Instructions for the task
All lines below are to be output exactly as they stand.

Input
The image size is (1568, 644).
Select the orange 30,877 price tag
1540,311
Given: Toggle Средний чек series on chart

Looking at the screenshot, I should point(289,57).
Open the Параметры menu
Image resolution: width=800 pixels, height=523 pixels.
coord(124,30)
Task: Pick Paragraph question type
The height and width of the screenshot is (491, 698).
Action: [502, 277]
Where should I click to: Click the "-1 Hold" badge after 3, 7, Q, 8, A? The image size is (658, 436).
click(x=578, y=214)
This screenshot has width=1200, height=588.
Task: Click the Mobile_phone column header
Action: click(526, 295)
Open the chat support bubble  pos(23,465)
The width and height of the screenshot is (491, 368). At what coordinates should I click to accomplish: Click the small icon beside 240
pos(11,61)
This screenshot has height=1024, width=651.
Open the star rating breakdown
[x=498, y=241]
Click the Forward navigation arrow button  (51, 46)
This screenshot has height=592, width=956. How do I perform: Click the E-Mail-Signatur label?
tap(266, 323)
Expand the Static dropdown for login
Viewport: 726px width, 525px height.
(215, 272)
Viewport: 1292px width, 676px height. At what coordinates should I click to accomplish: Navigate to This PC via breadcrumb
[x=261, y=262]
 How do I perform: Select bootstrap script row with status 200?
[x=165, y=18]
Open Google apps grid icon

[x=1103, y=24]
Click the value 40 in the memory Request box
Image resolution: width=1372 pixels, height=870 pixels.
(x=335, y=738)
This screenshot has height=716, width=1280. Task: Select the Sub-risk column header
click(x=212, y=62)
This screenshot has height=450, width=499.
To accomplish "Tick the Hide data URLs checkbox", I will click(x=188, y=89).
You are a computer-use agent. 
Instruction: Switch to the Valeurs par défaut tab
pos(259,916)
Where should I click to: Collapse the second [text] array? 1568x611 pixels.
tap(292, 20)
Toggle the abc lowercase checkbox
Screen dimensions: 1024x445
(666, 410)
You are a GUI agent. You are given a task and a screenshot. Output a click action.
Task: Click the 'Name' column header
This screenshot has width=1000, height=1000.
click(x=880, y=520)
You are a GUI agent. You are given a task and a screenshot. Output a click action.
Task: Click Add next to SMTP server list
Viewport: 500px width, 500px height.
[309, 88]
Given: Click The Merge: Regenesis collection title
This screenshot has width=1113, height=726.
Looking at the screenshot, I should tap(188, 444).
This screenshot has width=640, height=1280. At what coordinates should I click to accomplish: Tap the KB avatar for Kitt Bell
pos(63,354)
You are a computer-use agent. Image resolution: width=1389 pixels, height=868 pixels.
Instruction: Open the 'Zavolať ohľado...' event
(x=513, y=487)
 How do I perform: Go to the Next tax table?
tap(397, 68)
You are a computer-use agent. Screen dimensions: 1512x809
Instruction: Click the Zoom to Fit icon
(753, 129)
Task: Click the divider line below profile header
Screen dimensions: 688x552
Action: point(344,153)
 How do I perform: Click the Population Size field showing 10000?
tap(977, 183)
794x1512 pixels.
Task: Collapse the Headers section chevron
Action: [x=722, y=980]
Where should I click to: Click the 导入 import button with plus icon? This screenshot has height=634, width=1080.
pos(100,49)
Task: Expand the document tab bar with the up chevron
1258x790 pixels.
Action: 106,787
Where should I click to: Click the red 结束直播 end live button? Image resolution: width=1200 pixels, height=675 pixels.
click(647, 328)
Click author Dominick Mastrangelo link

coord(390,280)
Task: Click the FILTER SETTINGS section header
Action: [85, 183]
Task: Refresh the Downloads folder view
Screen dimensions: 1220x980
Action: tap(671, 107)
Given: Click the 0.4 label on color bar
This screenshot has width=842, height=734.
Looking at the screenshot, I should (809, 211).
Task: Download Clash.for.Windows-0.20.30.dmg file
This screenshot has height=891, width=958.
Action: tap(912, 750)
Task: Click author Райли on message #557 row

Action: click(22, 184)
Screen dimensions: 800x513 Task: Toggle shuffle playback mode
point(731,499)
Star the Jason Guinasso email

Exercise answer
The image size is (1568, 644).
Select the orange 30,877 price tag
1540,311
Given: Toggle Средний чек series on chart

Looking at the screenshot, I should point(289,57).
Open the Параметры menu
Image resolution: width=800 pixels, height=523 pixels.
coord(124,30)
Task: Pick Paragraph question type
The height and width of the screenshot is (491, 698).
Action: [502, 277]
Where should I click to: Click the "-1 Hold" badge after 3, 7, Q, 8, A? The image size is (658, 436).
click(x=578, y=214)
This screenshot has width=1200, height=588.
Task: Click the Mobile_phone column header
Action: click(526, 295)
Open the chat support bubble  pos(23,465)
The width and height of the screenshot is (491, 368). At what coordinates should I click to accomplish: Click the small icon beside 240
pos(11,61)
This screenshot has height=1024, width=651.
Open the star rating breakdown
[x=498, y=241]
Click the Forward navigation arrow button  (51, 46)
This screenshot has height=592, width=956. How do I perform: Click the E-Mail-Signatur label?
tap(266, 323)
Expand the Static dropdown for login
Viewport: 726px width, 525px height.
(215, 272)
Viewport: 1292px width, 676px height. At what coordinates should I click to accomplish: Navigate to This PC via breadcrumb
[x=261, y=262]
 How do I perform: Select bootstrap script row with status 200?
[x=165, y=18]
Open Google apps grid icon

[x=1103, y=24]
Click the value 40 in the memory Request box
Image resolution: width=1372 pixels, height=870 pixels.
(x=335, y=738)
This screenshot has height=716, width=1280. Task: Select the Sub-risk column header
click(x=212, y=62)
This screenshot has height=450, width=499.
To accomplish "Tick the Hide data URLs checkbox", I will click(x=188, y=89).
You are a computer-use agent. 
Instruction: Switch to the Valeurs par défaut tab
pos(259,916)
Where should I click to: Collapse the second [text] array? 1568x611 pixels.
tap(292, 20)
Toggle the abc lowercase checkbox
Screen dimensions: 1024x445
(666, 410)
You are a GUI agent. You are given a task and a screenshot. Output a click action.
Task: Click the 'Name' column header
This screenshot has width=1000, height=1000.
click(x=880, y=520)
You are a GUI agent. You are given a task and a screenshot. Output a click action.
Task: Click Add next to SMTP server list
Viewport: 500px width, 500px height.
[309, 88]
Given: Click The Merge: Regenesis collection title
This screenshot has width=1113, height=726.
Looking at the screenshot, I should tap(188, 444).
This screenshot has width=640, height=1280. At what coordinates should I click to accomplish: Tap the KB avatar for Kitt Bell
pos(63,354)
You are a computer-use agent. Image resolution: width=1389 pixels, height=868 pixels.
Instruction: Open the 'Zavolať ohľado...' event
(x=513, y=487)
 How do I perform: Go to the Next tax table?
tap(397, 68)
You are a computer-use agent. Screen dimensions: 1512x809
Instruction: Click the Zoom to Fit icon
(753, 129)
Task: Click the divider line below profile header
Screen dimensions: 688x552
Action: point(344,153)
 How do I perform: Click the Population Size field showing 10000?
tap(977, 183)
794x1512 pixels.
Task: Collapse the Headers section chevron
Action: [x=722, y=980]
Where should I click to: Click the 导入 import button with plus icon? This screenshot has height=634, width=1080.
pos(100,49)
Task: Expand the document tab bar with the up chevron
1258x790 pixels.
Action: 106,787
Where should I click to: Click the red 结束直播 end live button? Image resolution: width=1200 pixels, height=675 pixels.
click(647, 328)
Click author Dominick Mastrangelo link

coord(390,280)
Task: Click the FILTER SETTINGS section header
Action: [85, 183]
Task: Refresh the Downloads folder view
Screen dimensions: 1220x980
Action: tap(671, 107)
Given: Click the 0.4 label on color bar
This screenshot has width=842, height=734.
Looking at the screenshot, I should (809, 211).
Task: Download Clash.for.Windows-0.20.30.dmg file
This screenshot has height=891, width=958.
Action: tap(912, 750)
Task: Click author Райли on message #557 row

Action: click(22, 184)
Screen dimensions: 800x513 Task: Toggle shuffle playback mode
point(731,499)
Star the Jason Guinasso email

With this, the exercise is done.